Sağlık hizmetinde başat etken hekimdir. Cumhuriyetimizin ilk yıllarındaki sağlık alanında da olan büyük gelişmeler ve daha sonraki yenileşmelerde ikinci cihan harbi sebebiyle Almanya’dan kaçan ve ülkemize de gelen hekimlerin büyük katkısını unutmamamız gerekir.
Bunlardan Prof. Dr.Swartz ( Patoloji ) , Op.Dr. Nissan ( Genel Cerrahi ), Op.Dr.Lipman (Kadın
doğum ) Op.Dr.İgershimmer(Göz),Dr.Frank(İç Hastalıkları) gibi isimlerin her biri kendi alanlarında hem tıbbi uygulamaları ile hizmet üretmişler hem de hekimlik anlayışında ve hekimlerimizin daha iyi ve yeterli yetişmelerinde çok etkili olmuşlardır.1935 te İstanbul Üniversitesi Tıp Fakültesi’nde 20 yerli hocamızın yanında 19 göçle gelen hekim hocaların olduğu bilgisi konuyu yeterince anlatmaktadır.
Son yıllarda ise maalesef tersi bir durum gözlenmektedir. Sağlıkta şiddetin oluşturduğugüvensizlik, enflasyonun daha da belirginleştirdiği ekonomik olumsuzluklar, malpraktis konusunda hekimlik sorumluluğunu yeterince korumayan sonuçlar, uygulanan performans kriterlerindeki çarpıklıklar, serbest hekimliğin (Muayenehane) neredeyse yapılamaz hale gelmesi gibi durumlar hekimlerimizi yurt dışına gitmeye teşvik edici olmaktadır. 2012 de kendi özel mecburiyetleri sebebiyle 59 hekim yurt dışına giderken, 2021 de 1200, 2022 de 2685, 2023 ün ilk 6 ayında 1361 hekimimizin yurt dışına gidiş maksadıyla girişimde bulunduğu bilgisi konunun önemini göstermektedir.

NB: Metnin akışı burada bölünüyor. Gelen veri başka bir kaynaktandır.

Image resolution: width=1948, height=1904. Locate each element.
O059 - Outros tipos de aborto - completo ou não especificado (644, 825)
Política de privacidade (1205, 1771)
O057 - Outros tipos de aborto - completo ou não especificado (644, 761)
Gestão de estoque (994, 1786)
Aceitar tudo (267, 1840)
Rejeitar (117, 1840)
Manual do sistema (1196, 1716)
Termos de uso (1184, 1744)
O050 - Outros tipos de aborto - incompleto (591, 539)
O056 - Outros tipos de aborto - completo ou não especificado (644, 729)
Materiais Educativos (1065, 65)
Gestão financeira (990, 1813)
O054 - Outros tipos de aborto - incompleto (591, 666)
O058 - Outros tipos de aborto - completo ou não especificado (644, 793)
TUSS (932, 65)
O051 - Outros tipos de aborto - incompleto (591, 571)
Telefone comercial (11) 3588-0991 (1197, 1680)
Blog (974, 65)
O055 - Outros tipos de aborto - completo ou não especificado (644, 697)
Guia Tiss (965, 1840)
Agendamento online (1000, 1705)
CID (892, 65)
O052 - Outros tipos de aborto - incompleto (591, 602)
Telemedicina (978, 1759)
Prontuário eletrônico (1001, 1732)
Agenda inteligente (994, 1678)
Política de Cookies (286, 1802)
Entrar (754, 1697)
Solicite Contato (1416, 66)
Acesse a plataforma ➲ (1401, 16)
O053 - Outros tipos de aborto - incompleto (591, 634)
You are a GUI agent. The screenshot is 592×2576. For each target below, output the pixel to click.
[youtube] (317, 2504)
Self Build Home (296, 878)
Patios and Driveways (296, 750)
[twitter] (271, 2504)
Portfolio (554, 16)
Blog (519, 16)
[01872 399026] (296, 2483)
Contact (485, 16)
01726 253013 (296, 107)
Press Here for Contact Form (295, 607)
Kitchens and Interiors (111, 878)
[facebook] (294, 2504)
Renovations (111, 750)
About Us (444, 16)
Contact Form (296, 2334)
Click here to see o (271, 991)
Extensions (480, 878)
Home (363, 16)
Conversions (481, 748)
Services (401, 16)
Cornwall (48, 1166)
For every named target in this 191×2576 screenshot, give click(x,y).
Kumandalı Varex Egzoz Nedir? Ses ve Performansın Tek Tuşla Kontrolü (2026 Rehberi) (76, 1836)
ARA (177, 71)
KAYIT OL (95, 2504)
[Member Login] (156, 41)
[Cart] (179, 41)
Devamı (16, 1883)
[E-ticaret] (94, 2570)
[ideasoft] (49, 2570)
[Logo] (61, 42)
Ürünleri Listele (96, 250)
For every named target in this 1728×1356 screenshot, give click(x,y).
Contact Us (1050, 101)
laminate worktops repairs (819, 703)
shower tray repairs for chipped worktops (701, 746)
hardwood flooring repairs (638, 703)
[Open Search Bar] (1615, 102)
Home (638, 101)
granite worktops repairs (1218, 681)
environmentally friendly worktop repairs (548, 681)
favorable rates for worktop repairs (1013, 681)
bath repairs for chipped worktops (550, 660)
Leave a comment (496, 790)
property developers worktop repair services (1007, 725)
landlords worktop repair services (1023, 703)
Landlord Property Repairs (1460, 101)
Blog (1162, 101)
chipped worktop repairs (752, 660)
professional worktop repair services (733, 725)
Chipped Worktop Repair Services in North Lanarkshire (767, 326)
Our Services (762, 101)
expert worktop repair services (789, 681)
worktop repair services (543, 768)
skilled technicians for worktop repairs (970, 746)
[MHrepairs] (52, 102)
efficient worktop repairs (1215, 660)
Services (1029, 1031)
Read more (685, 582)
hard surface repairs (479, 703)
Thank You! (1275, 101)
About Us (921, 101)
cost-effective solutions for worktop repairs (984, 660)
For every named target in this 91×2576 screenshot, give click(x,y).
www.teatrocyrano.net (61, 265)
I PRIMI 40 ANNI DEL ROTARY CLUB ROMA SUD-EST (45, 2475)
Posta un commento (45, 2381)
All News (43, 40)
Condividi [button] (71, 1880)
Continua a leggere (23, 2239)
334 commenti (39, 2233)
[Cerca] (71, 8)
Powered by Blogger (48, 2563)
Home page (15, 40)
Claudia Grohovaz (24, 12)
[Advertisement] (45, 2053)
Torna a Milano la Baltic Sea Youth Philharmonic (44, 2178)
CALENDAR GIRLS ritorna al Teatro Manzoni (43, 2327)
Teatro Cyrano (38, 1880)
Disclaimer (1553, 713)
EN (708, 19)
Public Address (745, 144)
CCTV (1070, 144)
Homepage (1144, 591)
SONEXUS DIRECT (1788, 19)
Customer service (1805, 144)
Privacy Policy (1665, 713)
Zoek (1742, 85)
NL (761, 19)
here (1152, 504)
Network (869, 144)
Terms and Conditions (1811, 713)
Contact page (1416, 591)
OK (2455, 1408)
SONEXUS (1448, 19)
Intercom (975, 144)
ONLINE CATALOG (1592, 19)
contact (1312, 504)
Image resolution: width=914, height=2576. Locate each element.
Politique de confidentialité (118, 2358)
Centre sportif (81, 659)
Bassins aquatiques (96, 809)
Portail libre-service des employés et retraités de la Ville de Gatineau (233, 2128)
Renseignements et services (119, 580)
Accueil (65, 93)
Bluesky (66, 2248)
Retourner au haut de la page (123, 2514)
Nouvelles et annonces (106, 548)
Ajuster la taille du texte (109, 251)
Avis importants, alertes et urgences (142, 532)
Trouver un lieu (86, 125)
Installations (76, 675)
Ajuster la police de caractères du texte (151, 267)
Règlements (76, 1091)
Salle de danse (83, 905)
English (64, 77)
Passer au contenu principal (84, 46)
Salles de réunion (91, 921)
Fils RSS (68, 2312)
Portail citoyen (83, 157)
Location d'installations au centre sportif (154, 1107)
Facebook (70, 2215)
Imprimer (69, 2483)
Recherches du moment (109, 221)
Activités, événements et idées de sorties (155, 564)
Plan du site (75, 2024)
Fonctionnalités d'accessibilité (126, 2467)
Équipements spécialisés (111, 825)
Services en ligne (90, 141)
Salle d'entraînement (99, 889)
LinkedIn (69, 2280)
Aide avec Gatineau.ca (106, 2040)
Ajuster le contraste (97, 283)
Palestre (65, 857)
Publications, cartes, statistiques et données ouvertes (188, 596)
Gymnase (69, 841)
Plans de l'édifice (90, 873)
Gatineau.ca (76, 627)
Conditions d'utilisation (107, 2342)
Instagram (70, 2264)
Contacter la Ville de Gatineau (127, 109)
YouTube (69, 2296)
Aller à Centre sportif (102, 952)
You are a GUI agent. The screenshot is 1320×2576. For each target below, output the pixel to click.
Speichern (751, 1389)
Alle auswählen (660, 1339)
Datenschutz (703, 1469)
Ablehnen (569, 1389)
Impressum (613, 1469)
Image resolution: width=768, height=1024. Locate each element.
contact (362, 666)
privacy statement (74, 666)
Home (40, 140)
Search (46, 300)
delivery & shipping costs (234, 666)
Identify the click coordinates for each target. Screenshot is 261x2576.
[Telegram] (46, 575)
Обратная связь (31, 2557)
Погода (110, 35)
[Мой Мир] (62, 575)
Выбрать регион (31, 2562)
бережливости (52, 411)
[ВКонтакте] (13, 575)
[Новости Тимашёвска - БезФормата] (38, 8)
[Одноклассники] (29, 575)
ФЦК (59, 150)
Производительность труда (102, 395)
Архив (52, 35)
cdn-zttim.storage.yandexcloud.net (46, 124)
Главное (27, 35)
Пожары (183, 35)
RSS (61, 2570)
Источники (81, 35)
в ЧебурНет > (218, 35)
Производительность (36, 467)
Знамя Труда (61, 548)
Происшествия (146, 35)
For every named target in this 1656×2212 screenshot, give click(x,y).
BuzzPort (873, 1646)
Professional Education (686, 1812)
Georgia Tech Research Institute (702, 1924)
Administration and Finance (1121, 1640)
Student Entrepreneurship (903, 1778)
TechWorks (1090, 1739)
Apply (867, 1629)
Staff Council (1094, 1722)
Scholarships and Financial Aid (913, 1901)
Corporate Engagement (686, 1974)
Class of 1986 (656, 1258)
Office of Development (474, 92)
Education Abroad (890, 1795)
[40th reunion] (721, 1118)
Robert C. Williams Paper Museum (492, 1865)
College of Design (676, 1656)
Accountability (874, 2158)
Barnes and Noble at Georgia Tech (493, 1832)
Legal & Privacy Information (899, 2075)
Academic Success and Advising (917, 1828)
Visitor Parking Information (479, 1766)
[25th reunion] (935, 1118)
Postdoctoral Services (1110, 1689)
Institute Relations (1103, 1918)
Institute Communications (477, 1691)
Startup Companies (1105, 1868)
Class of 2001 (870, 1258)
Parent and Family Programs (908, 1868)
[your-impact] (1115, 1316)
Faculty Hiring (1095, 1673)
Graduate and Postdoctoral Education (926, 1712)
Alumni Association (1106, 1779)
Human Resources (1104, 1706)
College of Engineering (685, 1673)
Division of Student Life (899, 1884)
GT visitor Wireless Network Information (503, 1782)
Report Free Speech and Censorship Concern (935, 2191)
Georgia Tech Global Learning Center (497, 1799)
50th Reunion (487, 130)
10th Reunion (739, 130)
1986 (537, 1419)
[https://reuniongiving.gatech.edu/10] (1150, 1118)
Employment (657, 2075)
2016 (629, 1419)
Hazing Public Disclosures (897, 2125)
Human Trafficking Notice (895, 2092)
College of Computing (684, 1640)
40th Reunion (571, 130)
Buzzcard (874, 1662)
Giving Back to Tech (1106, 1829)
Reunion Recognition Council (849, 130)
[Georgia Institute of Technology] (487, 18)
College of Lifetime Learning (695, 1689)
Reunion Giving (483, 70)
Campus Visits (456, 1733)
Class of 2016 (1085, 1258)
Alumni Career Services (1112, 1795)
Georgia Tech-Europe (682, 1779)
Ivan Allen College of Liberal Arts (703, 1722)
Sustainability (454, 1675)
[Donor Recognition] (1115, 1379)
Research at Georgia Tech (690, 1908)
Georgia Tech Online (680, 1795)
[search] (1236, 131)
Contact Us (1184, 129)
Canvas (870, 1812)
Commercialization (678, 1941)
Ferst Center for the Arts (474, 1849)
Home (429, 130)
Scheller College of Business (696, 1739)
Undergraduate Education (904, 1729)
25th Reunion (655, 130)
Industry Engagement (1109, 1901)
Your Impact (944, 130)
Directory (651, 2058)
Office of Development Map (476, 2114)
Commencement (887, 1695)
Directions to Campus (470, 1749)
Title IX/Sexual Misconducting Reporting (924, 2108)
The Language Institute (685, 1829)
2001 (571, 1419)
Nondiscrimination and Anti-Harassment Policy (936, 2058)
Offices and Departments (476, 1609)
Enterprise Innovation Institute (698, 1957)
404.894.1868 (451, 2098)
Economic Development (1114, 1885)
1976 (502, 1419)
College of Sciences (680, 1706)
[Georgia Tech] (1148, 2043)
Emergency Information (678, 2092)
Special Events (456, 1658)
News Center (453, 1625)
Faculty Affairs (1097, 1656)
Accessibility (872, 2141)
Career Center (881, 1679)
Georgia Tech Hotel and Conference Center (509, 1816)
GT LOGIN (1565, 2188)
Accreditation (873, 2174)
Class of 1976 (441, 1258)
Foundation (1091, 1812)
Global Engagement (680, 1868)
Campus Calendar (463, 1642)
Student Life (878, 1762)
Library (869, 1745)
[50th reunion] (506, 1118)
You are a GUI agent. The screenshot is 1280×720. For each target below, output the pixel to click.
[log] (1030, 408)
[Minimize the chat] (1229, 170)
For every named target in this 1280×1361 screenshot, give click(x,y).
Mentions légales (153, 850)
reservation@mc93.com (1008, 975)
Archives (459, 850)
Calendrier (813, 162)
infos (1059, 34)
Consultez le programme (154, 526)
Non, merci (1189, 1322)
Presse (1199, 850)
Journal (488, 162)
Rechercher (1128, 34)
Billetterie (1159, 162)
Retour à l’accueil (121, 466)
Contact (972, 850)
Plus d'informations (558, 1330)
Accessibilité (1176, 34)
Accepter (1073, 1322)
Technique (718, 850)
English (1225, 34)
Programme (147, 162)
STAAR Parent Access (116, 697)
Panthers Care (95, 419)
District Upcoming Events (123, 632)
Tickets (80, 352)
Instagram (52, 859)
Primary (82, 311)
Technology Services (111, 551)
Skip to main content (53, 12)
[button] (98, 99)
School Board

Bunun için bu alanda ve diğer alanlarda beyin ve insan göçünü durdurucu çalışmalar yapılmalıdır. Başta hekimlerimiz olmak üzere sağlık çalışanlarımızın çalışma şartlarında güven ve cazibe sağlayıcı yeni uygulamaların gecikmeden yapılması gerekmektedir. Bu konuda atılacak adımlar ile bu göç durdurulmalıdır. Gidenlerin de geri gelmesini ve ülkemizde hizmet vermelerine imkân sağlanmalıdır.
Mekân olarak binalarımızın yeni ve çok yeterli olması güven vericidir. Teknolojik imkânların çok yeni ve yeterli olması, hizmet alımlarında kolaylık sağlayıcıdır. Bunlara başta hekimlerimiz olmak üzere tüm sağlık çalışanlarımızın çalışma şartlarındaki iyileştirmelerin yapılması ise bu kurumlarımızın çok daha verimli olmasını sağlayacaktır.
Öncelikle sağlıklı olmanızı isterim. İhtiyacınız olduğunda ise güvenilir hekim ve sağlık çalışanlarımıza ulaşmanız ve imkânlarınızın olması dilerim.